What this exercise calls for is an exact copy of the data.

═══

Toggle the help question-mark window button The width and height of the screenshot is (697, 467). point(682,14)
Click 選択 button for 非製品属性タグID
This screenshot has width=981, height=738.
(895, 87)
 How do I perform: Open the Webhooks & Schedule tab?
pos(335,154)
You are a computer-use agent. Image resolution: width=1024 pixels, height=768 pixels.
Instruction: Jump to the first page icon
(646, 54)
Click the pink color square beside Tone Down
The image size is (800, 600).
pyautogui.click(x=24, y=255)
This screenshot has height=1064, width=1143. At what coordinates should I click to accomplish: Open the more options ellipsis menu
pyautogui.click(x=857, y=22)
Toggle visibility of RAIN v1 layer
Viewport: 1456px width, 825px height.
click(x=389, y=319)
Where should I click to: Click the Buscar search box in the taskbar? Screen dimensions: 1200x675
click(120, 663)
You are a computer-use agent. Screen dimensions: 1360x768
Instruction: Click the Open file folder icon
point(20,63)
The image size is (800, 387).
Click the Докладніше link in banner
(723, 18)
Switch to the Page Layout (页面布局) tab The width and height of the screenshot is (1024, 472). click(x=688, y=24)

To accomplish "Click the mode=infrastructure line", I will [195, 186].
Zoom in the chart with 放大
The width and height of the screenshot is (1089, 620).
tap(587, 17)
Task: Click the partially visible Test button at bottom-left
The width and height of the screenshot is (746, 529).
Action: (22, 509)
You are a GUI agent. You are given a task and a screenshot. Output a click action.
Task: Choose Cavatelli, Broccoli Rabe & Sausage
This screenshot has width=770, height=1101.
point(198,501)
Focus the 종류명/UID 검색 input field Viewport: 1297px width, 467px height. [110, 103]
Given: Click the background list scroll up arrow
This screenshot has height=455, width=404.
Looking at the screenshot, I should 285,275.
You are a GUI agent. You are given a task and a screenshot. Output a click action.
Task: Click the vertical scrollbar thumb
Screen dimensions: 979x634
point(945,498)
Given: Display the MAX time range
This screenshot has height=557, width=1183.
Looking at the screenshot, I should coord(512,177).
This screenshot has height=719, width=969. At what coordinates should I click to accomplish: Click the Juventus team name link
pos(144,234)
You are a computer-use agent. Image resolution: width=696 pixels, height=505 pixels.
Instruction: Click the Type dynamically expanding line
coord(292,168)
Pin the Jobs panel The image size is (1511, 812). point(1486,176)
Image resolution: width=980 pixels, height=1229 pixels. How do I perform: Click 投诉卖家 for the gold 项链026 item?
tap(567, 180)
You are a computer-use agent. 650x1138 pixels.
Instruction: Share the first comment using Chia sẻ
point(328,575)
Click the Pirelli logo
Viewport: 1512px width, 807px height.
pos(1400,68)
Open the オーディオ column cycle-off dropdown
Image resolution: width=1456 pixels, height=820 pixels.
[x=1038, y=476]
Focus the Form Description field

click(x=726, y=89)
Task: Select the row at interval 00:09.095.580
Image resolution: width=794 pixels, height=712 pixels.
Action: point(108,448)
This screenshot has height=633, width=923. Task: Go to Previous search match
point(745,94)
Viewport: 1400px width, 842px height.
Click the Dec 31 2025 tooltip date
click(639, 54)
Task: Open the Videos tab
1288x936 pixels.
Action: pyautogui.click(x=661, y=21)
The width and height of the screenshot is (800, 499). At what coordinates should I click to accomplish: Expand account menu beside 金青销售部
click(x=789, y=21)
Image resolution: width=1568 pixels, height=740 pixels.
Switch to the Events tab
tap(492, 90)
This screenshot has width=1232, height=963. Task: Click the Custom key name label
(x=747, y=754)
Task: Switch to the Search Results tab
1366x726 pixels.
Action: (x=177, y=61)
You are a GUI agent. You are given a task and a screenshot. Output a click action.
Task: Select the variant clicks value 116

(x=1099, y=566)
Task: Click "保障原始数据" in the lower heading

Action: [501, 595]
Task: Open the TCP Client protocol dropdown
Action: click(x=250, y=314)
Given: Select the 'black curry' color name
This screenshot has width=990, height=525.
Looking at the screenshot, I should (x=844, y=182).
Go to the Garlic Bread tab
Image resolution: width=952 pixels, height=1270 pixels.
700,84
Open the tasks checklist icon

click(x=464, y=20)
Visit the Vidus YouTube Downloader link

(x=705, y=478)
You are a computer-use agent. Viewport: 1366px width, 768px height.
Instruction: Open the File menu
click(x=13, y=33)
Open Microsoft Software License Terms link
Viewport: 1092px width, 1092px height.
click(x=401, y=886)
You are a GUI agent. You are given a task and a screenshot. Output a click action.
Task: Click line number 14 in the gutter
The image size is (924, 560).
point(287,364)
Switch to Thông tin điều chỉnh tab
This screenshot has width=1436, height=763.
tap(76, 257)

═══

» **RESULT**
Toggle the help question-mark window button The width and height of the screenshot is (697, 467). point(682,14)
Click 選択 button for 非製品属性タグID
This screenshot has width=981, height=738.
(895, 87)
 How do I perform: Open the Webhooks & Schedule tab?
pos(335,154)
You are a computer-use agent. Image resolution: width=1024 pixels, height=768 pixels.
Instruction: Jump to the first page icon
(646, 54)
Click the pink color square beside Tone Down
The image size is (800, 600).
pyautogui.click(x=24, y=255)
This screenshot has height=1064, width=1143. At what coordinates should I click to accomplish: Open the more options ellipsis menu
pyautogui.click(x=857, y=22)
Toggle visibility of RAIN v1 layer
Viewport: 1456px width, 825px height.
click(x=389, y=319)
Where should I click to: Click the Buscar search box in the taskbar? Screen dimensions: 1200x675
click(120, 663)
You are a computer-use agent. Screen dimensions: 1360x768
Instruction: Click the Open file folder icon
point(20,63)
The image size is (800, 387).
Click the Докладніше link in banner
(723, 18)
Switch to the Page Layout (页面布局) tab The width and height of the screenshot is (1024, 472). click(x=688, y=24)

To accomplish "Click the mode=infrastructure line", I will [195, 186].
Zoom in the chart with 放大
The width and height of the screenshot is (1089, 620).
tap(587, 17)
Task: Click the partially visible Test button at bottom-left
The width and height of the screenshot is (746, 529).
Action: (22, 509)
You are a GUI agent. You are given a task and a screenshot. Output a click action.
Task: Choose Cavatelli, Broccoli Rabe & Sausage
This screenshot has width=770, height=1101.
point(198,501)
Focus the 종류명/UID 검색 input field Viewport: 1297px width, 467px height. [110, 103]
Given: Click the background list scroll up arrow
This screenshot has height=455, width=404.
Looking at the screenshot, I should 285,275.
You are a GUI agent. You are given a task and a screenshot. Output a click action.
Task: Click the vertical scrollbar thumb
Screen dimensions: 979x634
point(945,498)
Given: Display the MAX time range
This screenshot has height=557, width=1183.
Looking at the screenshot, I should coord(512,177).
This screenshot has height=719, width=969. At what coordinates should I click to accomplish: Click the Juventus team name link
pos(144,234)
You are a computer-use agent. Image resolution: width=696 pixels, height=505 pixels.
Instruction: Click the Type dynamically expanding line
coord(292,168)
Pin the Jobs panel The image size is (1511, 812). point(1486,176)
Image resolution: width=980 pixels, height=1229 pixels. How do I perform: Click 投诉卖家 for the gold 项链026 item?
tap(567, 180)
You are a computer-use agent. 650x1138 pixels.
Instruction: Share the first comment using Chia sẻ
point(328,575)
Click the Pirelli logo
Viewport: 1512px width, 807px height.
pos(1400,68)
Open the オーディオ column cycle-off dropdown
Image resolution: width=1456 pixels, height=820 pixels.
[x=1038, y=476]
Focus the Form Description field

click(x=726, y=89)
Task: Select the row at interval 00:09.095.580
Image resolution: width=794 pixels, height=712 pixels.
Action: point(108,448)
This screenshot has height=633, width=923. Task: Go to Previous search match
point(745,94)
Viewport: 1400px width, 842px height.
Click the Dec 31 2025 tooltip date
click(639, 54)
Task: Open the Videos tab
1288x936 pixels.
Action: pyautogui.click(x=661, y=21)
The width and height of the screenshot is (800, 499). At what coordinates should I click to accomplish: Expand account menu beside 金青销售部
click(x=789, y=21)
Image resolution: width=1568 pixels, height=740 pixels.
Switch to the Events tab
tap(492, 90)
This screenshot has width=1232, height=963. Task: Click the Custom key name label
(x=747, y=754)
Task: Switch to the Search Results tab
1366x726 pixels.
Action: (x=177, y=61)
You are a GUI agent. You are given a task and a screenshot. Output a click action.
Task: Select the variant clicks value 116

(x=1099, y=566)
Task: Click "保障原始数据" in the lower heading

Action: [501, 595]
Task: Open the TCP Client protocol dropdown
Action: click(x=250, y=314)
Given: Select the 'black curry' color name
This screenshot has width=990, height=525.
Looking at the screenshot, I should (x=844, y=182).
Go to the Garlic Bread tab
Image resolution: width=952 pixels, height=1270 pixels.
700,84
Open the tasks checklist icon

click(x=464, y=20)
Visit the Vidus YouTube Downloader link

(x=705, y=478)
You are a computer-use agent. Viewport: 1366px width, 768px height.
Instruction: Open the File menu
click(x=13, y=33)
Open Microsoft Software License Terms link
Viewport: 1092px width, 1092px height.
click(x=401, y=886)
You are a GUI agent. You are given a task and a screenshot. Output a click action.
Task: Click line number 14 in the gutter
The image size is (924, 560).
point(287,364)
Switch to Thông tin điều chỉnh tab
This screenshot has width=1436, height=763.
tap(76, 257)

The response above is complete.